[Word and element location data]
===

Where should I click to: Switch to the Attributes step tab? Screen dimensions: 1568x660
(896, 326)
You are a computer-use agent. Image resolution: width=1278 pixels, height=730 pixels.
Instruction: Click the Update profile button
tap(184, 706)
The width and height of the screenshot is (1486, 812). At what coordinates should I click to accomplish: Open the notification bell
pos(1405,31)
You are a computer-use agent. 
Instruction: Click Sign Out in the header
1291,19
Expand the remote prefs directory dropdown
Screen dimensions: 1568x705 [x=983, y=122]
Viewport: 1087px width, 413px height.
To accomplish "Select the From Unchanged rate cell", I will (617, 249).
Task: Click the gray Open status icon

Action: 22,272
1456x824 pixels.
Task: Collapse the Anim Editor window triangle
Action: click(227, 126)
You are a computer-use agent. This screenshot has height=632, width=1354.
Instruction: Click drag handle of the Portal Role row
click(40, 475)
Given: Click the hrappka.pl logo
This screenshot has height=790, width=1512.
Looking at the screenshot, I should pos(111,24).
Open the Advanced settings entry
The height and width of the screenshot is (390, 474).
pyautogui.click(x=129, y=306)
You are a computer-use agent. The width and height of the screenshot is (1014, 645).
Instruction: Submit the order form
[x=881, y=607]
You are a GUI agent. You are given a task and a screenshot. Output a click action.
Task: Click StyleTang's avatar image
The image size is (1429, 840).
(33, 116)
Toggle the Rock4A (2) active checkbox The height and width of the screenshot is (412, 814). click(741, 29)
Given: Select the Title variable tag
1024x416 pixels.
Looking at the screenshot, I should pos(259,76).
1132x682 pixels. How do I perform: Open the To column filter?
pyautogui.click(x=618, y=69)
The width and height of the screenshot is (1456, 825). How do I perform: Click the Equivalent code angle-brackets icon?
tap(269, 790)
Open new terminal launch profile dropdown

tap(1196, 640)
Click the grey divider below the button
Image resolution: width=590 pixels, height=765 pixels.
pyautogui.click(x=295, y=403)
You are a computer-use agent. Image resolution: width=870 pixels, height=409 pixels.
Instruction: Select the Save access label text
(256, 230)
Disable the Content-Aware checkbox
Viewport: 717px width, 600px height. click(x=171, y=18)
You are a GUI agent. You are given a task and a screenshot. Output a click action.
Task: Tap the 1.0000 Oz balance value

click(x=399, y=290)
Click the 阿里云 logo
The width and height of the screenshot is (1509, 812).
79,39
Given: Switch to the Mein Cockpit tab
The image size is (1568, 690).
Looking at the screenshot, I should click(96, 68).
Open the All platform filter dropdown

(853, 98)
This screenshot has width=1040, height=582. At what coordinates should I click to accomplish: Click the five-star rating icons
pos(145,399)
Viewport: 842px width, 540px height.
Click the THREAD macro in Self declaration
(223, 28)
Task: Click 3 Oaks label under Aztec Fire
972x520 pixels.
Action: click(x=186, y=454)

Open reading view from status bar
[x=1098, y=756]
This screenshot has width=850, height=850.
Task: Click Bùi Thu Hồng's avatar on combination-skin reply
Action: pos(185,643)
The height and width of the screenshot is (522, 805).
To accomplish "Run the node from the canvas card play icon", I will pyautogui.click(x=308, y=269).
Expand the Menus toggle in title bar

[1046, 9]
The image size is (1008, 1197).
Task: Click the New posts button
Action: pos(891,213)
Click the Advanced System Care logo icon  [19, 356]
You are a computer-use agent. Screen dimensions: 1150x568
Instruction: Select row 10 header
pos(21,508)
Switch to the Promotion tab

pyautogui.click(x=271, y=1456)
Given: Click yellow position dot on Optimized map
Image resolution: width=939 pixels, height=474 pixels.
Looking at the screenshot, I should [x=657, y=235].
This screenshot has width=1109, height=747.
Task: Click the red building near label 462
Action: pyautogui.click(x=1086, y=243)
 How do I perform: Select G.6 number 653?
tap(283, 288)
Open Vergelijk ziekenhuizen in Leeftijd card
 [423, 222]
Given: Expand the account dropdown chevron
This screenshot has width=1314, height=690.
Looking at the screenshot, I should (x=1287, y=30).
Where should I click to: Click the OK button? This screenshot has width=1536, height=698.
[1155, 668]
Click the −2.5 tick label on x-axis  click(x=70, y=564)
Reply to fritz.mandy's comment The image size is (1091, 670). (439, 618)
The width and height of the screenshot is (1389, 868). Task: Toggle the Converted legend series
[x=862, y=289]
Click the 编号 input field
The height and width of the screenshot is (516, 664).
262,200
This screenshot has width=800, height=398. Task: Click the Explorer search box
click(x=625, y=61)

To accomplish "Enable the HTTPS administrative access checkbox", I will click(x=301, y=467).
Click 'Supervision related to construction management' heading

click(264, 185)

===

| TASK DETAILS |
Repeat the lines that start with the one containing "You are a computer-use agent. Image resolution: width=1278" and end with the one containing "Looking at the screenshot, I should pos(259,76).".

| REPLY |
You are a computer-use agent. Image resolution: width=1278 pixels, height=730 pixels.
Instruction: Click the Update profile button
tap(184, 706)
The width and height of the screenshot is (1486, 812). At what coordinates should I click to accomplish: Open the notification bell
pos(1405,31)
You are a computer-use agent. 
Instruction: Click Sign Out in the header
1291,19
Expand the remote prefs directory dropdown
Screen dimensions: 1568x705 [x=983, y=122]
Viewport: 1087px width, 413px height.
To accomplish "Select the From Unchanged rate cell", I will (617, 249).
Task: Click the gray Open status icon

Action: 22,272
1456x824 pixels.
Task: Collapse the Anim Editor window triangle
Action: click(227, 126)
You are a computer-use agent. This screenshot has height=632, width=1354.
Instruction: Click drag handle of the Portal Role row
click(40, 475)
Given: Click the hrappka.pl logo
This screenshot has height=790, width=1512.
Looking at the screenshot, I should pos(111,24).
Open the Advanced settings entry
The height and width of the screenshot is (390, 474).
pyautogui.click(x=129, y=306)
You are a computer-use agent. The width and height of the screenshot is (1014, 645).
Instruction: Submit the order form
[x=881, y=607]
You are a GUI agent. You are given a task and a screenshot. Output a click action.
Task: Click StyleTang's avatar image
The image size is (1429, 840).
(33, 116)
Toggle the Rock4A (2) active checkbox The height and width of the screenshot is (412, 814). click(741, 29)
Given: Select the Title variable tag
1024x416 pixels.
Looking at the screenshot, I should pos(259,76).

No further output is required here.